▶ What you will do
In two sentences, what does the article below on security in programming education say?

▶ Quoted text
◆ ◆ ◆ ◆ ◆
Current teaching practice needs to change as coders learn security best practice too late leading to applications with poor basic security processes
UK: The teaching of application design and programming needs to undergo a substantial change as students are not taught and have not practiced secure design processes at an early enough stage within most courses.
In the view of Pieter Danhieux, SANS instructor and co-founder of the security and hacking conference BRUCON in Belgium, “Programming students will typically attend a single module on security during a course and it often comes in the later part of the educational cycle. The result is often a class of very talented developers but they don’t think with security in mind.”
In his view, this leads to poor security practices such as building applications with buffer-overflow and SQL injection vulnerabilities that are widely exploited by hackers. Danhieux who will be teaching the SANS SEC542: Web App Penetration Testing and Ethical Hacking course in his native Belgium in February points out that many of the fundamental mistakes that he was exploiting as a penetration tester 10 years ago are still the most common issues today.
◆ ◆ ◆ ◆ ◆
▶ Entries
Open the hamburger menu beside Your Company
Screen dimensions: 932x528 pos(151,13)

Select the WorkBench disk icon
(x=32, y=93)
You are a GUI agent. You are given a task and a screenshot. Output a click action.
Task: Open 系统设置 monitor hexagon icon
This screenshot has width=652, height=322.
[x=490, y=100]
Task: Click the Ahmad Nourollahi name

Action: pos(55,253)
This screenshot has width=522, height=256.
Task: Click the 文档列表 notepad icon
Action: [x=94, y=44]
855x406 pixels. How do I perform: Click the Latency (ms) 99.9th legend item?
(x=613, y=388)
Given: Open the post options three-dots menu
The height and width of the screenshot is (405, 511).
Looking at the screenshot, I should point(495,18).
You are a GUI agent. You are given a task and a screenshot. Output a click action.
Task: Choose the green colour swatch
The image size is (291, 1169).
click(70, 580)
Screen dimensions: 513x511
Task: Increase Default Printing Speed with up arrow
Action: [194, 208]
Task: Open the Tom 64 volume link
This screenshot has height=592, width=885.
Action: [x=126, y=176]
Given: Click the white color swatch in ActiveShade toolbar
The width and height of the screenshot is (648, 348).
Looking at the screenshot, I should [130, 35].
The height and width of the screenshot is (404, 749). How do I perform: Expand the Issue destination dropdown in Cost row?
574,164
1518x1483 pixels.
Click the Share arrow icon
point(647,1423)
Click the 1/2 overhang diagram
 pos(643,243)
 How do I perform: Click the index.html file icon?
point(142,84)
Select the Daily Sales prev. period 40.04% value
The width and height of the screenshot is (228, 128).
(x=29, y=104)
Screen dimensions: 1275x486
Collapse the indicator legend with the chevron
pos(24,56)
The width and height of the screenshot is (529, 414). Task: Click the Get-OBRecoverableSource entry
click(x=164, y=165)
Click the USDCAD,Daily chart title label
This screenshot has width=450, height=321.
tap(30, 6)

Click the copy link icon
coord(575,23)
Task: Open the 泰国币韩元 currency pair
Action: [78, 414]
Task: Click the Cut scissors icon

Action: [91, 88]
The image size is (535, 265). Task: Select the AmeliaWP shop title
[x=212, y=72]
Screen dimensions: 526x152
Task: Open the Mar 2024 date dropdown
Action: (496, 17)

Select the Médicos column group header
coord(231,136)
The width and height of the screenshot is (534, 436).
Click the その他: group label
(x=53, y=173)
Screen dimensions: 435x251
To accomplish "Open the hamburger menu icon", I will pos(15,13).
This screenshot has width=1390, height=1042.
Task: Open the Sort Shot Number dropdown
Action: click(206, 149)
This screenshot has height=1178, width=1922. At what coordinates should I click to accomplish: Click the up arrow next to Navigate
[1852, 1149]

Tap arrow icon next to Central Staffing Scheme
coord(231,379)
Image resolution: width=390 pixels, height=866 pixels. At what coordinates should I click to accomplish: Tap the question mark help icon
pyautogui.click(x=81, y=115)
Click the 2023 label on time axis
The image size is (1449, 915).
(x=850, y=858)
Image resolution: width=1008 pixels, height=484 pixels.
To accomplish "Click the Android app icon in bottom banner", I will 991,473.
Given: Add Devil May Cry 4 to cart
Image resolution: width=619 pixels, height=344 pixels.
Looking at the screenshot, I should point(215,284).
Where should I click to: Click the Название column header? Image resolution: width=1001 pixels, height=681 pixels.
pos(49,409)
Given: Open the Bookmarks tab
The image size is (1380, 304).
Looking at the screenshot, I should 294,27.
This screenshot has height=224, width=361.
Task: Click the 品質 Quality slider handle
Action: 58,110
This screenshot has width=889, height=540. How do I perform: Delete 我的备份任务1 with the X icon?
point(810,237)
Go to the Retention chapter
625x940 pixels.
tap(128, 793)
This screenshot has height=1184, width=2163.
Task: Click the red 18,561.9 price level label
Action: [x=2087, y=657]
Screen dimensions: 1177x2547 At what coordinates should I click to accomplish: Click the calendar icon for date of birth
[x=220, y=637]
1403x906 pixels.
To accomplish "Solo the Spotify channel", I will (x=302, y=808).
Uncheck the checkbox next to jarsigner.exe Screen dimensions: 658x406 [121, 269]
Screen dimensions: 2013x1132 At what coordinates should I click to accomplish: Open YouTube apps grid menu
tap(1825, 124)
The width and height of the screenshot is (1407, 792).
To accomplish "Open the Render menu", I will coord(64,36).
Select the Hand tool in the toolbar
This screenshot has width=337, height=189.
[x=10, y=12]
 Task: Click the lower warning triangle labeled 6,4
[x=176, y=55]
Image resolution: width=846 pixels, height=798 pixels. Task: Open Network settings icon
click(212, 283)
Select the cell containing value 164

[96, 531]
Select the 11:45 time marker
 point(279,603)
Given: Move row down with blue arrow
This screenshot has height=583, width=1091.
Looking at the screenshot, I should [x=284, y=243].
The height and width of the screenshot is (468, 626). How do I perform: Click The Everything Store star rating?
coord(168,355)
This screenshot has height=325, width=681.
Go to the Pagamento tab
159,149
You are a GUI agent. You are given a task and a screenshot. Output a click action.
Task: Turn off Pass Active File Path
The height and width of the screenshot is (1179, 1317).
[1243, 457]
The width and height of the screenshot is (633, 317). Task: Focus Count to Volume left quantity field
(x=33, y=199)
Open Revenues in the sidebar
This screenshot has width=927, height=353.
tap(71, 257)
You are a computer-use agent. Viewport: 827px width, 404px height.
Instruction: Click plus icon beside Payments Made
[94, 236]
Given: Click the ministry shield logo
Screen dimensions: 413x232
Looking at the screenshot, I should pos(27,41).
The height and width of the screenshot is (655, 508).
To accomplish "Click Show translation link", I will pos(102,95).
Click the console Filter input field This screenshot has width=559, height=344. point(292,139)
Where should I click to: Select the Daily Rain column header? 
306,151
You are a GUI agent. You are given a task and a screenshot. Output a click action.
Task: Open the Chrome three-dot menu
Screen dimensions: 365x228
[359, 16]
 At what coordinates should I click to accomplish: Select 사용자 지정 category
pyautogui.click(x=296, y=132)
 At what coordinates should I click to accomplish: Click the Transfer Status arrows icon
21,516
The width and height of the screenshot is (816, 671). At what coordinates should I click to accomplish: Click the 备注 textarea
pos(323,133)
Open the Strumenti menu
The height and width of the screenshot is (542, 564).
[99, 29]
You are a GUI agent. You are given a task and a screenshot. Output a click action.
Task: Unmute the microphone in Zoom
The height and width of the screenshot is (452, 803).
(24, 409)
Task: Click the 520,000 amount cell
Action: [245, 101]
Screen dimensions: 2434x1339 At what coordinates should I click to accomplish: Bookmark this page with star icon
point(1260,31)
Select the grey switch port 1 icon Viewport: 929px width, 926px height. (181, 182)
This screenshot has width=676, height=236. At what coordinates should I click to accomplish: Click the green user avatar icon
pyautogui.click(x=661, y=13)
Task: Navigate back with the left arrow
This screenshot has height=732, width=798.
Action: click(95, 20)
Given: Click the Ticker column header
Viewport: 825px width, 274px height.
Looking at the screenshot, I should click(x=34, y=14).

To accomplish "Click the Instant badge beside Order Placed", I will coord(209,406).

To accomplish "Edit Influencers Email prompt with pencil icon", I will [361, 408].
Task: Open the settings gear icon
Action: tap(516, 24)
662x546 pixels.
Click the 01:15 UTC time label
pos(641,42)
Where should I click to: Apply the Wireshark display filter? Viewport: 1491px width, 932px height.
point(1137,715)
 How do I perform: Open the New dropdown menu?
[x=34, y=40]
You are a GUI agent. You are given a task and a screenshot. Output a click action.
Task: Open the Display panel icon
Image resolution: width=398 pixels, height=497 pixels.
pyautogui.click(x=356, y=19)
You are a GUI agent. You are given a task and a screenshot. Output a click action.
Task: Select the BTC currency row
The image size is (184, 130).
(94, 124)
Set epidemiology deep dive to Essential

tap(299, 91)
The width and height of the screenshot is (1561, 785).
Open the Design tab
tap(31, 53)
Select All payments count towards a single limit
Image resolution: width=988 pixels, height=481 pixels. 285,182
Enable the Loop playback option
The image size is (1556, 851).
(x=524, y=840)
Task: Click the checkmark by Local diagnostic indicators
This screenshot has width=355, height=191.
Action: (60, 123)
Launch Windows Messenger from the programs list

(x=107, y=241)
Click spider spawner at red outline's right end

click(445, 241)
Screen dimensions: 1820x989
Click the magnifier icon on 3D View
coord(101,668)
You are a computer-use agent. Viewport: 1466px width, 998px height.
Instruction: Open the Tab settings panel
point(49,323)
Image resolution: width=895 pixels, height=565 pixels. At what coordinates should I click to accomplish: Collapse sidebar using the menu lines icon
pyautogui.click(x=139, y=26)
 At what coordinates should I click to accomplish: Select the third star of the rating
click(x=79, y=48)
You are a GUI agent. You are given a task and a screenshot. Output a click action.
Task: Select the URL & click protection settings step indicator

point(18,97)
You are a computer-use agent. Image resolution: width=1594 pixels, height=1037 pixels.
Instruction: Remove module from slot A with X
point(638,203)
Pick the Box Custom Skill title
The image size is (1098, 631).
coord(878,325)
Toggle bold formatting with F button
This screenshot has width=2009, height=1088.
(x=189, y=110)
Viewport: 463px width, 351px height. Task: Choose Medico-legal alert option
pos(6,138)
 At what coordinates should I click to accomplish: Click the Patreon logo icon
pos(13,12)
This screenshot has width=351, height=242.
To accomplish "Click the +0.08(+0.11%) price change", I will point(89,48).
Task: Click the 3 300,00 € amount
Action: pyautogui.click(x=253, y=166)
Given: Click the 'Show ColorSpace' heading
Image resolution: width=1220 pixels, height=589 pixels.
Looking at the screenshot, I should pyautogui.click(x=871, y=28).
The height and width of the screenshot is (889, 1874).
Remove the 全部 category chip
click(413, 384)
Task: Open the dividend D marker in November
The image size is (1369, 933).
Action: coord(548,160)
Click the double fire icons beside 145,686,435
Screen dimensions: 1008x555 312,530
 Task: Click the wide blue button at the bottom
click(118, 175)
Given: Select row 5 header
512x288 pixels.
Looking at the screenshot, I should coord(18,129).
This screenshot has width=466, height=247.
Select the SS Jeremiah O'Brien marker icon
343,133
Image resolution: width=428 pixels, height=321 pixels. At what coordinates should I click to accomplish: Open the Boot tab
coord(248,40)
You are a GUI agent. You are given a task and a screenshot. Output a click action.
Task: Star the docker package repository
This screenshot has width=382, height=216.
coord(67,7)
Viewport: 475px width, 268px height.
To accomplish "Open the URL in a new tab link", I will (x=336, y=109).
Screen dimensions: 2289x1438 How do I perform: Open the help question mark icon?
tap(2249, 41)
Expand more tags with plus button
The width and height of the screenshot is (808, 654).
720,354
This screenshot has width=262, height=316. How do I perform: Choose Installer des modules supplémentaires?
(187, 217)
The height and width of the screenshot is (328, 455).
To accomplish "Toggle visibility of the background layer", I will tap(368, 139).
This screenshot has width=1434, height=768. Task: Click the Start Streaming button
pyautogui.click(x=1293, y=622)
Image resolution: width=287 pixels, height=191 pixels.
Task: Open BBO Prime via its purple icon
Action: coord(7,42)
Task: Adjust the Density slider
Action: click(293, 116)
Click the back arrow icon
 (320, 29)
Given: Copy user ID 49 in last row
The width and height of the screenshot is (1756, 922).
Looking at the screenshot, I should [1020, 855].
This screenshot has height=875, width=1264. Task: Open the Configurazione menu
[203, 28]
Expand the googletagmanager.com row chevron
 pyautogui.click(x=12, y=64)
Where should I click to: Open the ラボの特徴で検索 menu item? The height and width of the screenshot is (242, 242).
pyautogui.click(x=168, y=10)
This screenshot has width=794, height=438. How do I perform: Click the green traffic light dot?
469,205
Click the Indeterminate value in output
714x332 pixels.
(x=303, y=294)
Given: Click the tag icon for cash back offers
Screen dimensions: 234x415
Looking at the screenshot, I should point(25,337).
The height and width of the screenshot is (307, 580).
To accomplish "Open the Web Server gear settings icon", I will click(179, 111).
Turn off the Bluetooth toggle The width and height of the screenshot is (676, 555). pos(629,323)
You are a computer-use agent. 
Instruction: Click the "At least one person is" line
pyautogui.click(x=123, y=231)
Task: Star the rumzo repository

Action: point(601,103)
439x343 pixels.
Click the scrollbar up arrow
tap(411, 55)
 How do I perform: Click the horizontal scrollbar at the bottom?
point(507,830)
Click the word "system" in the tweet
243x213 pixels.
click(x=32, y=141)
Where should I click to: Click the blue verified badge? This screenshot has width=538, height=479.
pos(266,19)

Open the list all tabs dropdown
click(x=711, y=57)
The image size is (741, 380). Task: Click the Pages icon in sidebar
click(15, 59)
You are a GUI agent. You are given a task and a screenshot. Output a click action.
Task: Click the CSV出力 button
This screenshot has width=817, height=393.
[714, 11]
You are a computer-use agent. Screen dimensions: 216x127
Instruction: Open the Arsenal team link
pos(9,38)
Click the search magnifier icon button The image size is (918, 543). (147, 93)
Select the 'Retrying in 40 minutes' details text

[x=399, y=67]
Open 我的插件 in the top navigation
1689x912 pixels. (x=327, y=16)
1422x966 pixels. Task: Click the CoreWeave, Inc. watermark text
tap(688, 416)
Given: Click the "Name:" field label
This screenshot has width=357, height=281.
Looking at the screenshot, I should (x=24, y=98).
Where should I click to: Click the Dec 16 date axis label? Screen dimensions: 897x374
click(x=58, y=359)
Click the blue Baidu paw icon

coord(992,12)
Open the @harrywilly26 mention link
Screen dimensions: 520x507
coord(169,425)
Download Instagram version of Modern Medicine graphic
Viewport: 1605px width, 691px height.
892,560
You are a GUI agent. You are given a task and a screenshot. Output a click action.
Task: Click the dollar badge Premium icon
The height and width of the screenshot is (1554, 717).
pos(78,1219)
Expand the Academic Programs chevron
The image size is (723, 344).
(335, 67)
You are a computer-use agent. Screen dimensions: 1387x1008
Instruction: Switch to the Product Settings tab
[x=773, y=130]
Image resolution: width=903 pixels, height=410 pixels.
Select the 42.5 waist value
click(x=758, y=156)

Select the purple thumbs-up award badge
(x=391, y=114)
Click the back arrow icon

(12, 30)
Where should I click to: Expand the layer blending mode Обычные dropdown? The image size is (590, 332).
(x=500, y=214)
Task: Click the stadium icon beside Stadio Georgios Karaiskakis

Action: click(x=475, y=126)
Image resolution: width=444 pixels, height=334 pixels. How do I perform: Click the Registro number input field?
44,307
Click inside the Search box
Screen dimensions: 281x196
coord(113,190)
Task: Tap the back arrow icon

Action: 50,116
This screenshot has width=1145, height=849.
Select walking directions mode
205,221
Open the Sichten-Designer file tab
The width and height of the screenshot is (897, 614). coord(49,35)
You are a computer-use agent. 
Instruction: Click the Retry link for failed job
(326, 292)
◆ ◆ ◆ ◆ ◆
▶ Expected answer
The teaching of application design and programming needs substantial change, because students are not taught or given practice in secure design early enough and typically get a single security module late in their course. Pieter Danhieux, a SANS instructor and co-founder of BRUCON, says this produces talented developers who don't think with security in mind and who build applications with widely exploited flaws such as buffer overflows and SQL injection, and many of the basic mistakes he exploited as a penetration tester 10 years ago are still the most common issues today.